Przeczytałem temat, przeczytałem posty forumowiczów, przeczytałem dyskusję na BGG, a następnie zerknąłem na swojego Kallaxa. Czytam tytuły ustawione na półkach:
Najeźdźcy z Północy - Grabieże, morderstwa, gwałty, podbój, pochwała śmierci.
Robin Hood & the Merry Men - Kradzież, morderstwo, oszustwa, tortury.
51 Stan MS - Kradzieże, morderstwa, podbój, anihilacja, wojna.
Deadwood - Napady na bank, morderstwa, strzelaniny, podbój terytorialny.
Survive Escape from Atlantis - Morderstwa, utonięcia, pożarcie przez rekiny, zagłada.
Gugong - Łapówki, korupcja, ksenofobia i budowanie muru zanim to było modne dzięki Trumpowi.
Słup Ognia - wojny religijne, pogromy ludności, nielegalny handel, przekupstwo, kontrola ekonomiczna.

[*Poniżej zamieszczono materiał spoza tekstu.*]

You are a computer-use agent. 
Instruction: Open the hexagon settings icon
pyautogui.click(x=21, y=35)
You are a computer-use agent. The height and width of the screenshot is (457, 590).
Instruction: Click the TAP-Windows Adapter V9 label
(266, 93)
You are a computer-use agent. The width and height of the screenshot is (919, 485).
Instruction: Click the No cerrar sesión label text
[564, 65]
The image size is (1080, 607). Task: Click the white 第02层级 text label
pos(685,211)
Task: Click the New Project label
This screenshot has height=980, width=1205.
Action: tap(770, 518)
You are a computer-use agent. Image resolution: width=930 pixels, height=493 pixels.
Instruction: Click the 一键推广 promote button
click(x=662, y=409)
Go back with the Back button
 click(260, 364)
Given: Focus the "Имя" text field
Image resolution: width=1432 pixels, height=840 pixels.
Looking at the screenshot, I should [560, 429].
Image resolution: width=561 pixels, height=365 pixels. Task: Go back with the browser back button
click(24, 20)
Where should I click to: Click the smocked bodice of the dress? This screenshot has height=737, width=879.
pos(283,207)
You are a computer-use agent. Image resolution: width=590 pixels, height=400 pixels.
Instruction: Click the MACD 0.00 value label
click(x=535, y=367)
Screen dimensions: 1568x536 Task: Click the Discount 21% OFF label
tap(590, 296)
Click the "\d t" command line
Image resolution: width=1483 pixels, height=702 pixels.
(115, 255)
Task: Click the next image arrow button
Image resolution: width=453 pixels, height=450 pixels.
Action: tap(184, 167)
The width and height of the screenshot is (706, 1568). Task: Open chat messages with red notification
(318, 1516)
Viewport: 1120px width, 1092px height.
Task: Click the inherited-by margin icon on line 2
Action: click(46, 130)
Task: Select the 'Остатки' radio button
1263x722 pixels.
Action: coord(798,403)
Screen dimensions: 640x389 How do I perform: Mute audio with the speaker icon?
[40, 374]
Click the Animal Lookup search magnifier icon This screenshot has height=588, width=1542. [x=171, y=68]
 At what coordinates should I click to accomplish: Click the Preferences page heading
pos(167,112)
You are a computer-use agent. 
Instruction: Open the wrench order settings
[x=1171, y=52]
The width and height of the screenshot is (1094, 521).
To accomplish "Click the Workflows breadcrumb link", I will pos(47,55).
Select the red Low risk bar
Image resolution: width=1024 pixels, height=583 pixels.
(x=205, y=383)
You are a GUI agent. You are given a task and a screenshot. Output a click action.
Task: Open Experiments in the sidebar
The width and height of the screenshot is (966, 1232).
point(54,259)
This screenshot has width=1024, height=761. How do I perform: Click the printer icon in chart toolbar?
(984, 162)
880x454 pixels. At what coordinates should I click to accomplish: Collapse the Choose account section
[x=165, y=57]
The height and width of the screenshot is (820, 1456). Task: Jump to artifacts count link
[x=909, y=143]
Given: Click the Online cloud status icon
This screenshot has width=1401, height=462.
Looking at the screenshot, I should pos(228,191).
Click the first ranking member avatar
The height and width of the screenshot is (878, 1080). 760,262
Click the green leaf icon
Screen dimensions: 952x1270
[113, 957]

Zamki Szalonego Króla Ludwika - Wyzysk, rozrzutność, szaleństwo, fuszerka.
Race for the Galaxy - Dominacja militarna i ekonomiczna, KOLONIZACJA, śmierć, wojna, eksploatacja.
Via Nebula - Najazd i eksploatacja baśniowej krainy, industrializacja.
Lobotomy - tytuł mówi za siebie.
Szachy - bicie konia.
Scrabble - wulgaryzmy.
etc...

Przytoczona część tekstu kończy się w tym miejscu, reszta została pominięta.